• [Prompt] Rename "GUI agent" to "interface agent" wherever it occurs in the items below, and reproduce the items otherwise unchanged, leaving out the pictures.

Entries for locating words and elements
▬▬▬
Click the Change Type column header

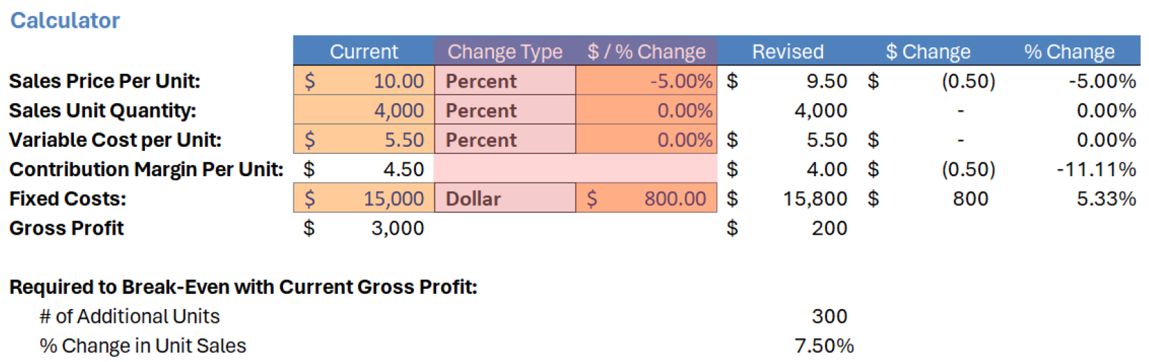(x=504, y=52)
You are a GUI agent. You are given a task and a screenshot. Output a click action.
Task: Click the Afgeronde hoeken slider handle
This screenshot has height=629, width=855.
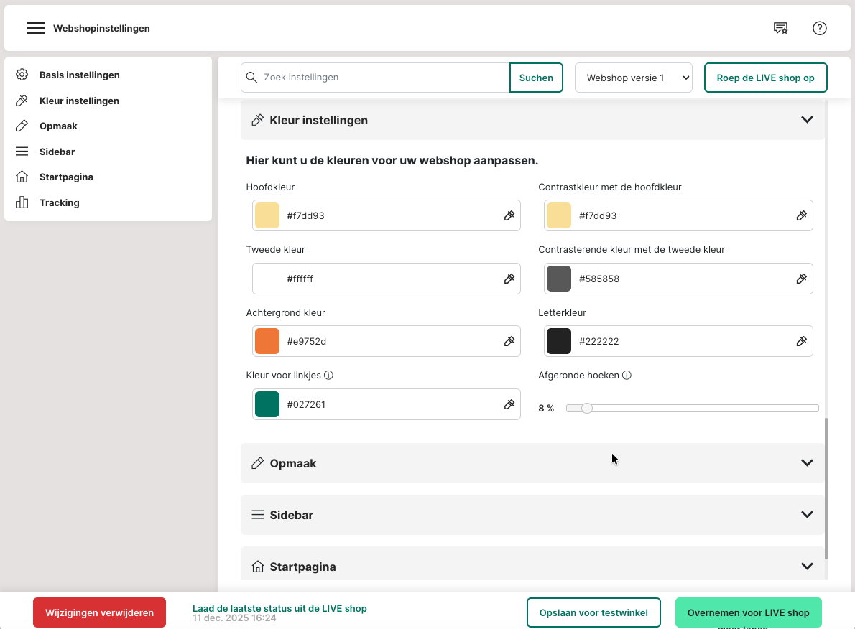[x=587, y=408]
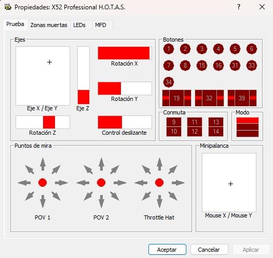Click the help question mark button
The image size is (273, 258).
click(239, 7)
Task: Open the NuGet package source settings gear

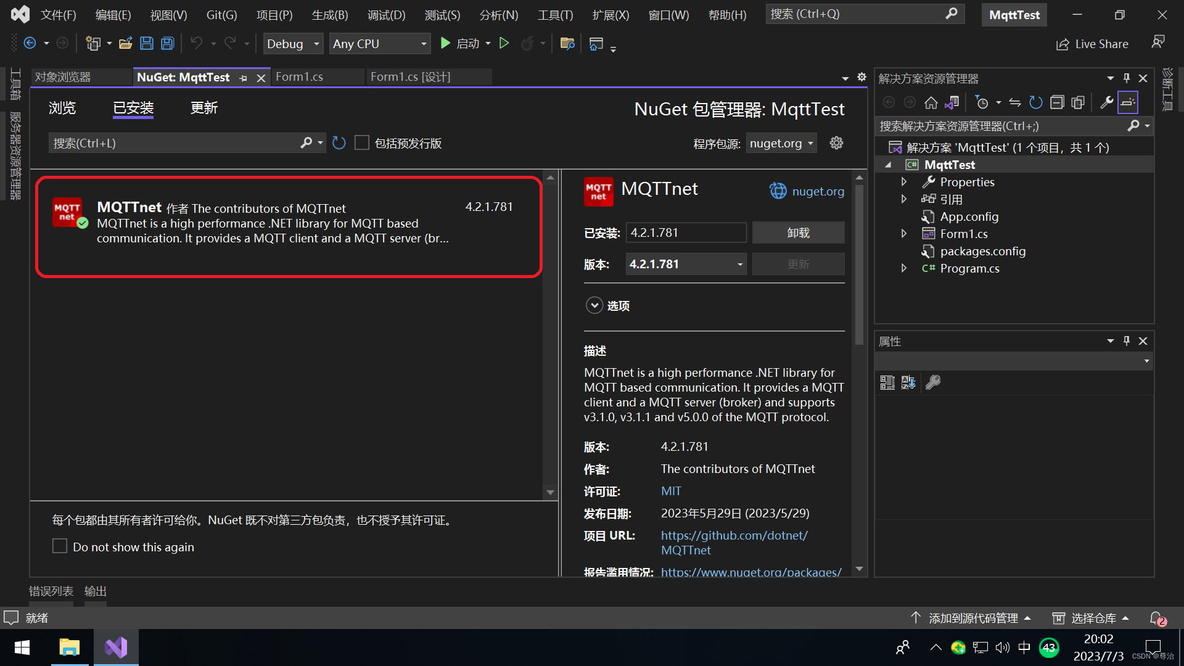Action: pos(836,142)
▬▬▬
• [The completed task]
Click the Change Type column header

(x=504, y=52)
You are a interface agent. You are given a task and a screenshot. Output a click action.
Task: Click the Afgeronde hoeken slider handle
This screenshot has height=629, width=855.
[x=587, y=408]
Click the help question mark button
The image size is (273, 258).
click(239, 7)
Task: Open the NuGet package source settings gear

Action: pos(836,142)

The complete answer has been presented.